Perhaps trying to create one “Indian” identity is the mistake. Tamil cinema doesn’t succeed by being generically Indian. It succeeds by being authentically Tamil while telling universal stories. RRR didn’t conquer global audiences by diluting its Telugu roots but by amplifying them. Each region of India represents distinct cultural intelligence. Bengali intellectual traditions, Gujarati business acumen or Punjabi entrepreneurial energy. Rather than forcing unity, maybe we need to really harness this diversity as our competitive advantage (which we speak about a lot).
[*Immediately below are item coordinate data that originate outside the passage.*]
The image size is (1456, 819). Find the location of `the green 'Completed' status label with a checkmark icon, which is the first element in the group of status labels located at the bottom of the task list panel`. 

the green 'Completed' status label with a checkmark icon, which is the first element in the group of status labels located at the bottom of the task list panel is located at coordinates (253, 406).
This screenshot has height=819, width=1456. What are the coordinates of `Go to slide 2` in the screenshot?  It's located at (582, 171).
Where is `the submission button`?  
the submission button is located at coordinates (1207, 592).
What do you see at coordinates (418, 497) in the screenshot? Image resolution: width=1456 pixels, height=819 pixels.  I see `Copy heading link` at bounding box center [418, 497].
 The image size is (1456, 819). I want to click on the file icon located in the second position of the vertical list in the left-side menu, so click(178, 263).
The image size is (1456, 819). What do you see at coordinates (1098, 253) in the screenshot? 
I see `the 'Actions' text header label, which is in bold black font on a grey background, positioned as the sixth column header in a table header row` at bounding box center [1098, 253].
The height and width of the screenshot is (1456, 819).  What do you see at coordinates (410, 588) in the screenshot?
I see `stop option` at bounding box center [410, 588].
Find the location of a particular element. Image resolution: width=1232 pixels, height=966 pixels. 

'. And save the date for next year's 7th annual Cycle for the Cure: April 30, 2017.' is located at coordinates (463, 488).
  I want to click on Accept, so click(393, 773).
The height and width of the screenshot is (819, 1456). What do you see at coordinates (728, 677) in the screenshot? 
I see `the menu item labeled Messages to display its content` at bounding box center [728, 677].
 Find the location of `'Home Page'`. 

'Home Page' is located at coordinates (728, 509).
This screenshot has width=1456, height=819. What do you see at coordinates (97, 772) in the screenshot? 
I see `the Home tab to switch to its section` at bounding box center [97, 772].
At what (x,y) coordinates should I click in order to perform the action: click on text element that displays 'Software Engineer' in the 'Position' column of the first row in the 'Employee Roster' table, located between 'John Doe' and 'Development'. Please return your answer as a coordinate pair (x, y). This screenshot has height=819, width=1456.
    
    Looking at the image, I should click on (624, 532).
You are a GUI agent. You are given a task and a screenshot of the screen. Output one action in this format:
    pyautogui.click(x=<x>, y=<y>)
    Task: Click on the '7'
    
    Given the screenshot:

For example, Silicon Valley is not uniformly American but it’s distinctly Californian.

So what should we do?

Indian philosophy for the world

I don’t have an answer. But I think the real opportunity isn’t in making Indian culture trendy. It’s in making Indian ways of thinking indispensable.

Educational institutions should teach Indian frameworks as problem-solving tools, not just as history. Businesses should attempt to operate on distinctly Indian principles while solving global business challenges. Creative industries should use our narrative structures like the moral complexity we see in the Mahabharata or the systems thinking as we discussed embedded in Ayurveda or the improvisational genius of raga.

I’m not talking about cultural nationalism or heritage preservation, which is what most brands default to. This is about recognizing that our deepest assets aren’t just artifacts but systems of thought that are waiting to be enacted.

China is the world’s factory and Korea its entertainment hub. India’s opportunity is more profound: becoming the intellectual infrastructure for how humanity navigates complexity, builds community and understands consciousness in an age of AI.

The world seems to be ready and already hungry for what we have. Every meditation app, every wellness retreat, every corporate mindfulness programme is reverse engineering our traditions. The question isn’t why we haven’t scaled “Indianness.”

The world is drowning in information but starving for wisdom and India should not be just another player. We can be and should be the game itself.

Anshul Khandelwal is a strategic operating adviser and previously headed marketing for Ola, Ola Electric and UpGrad.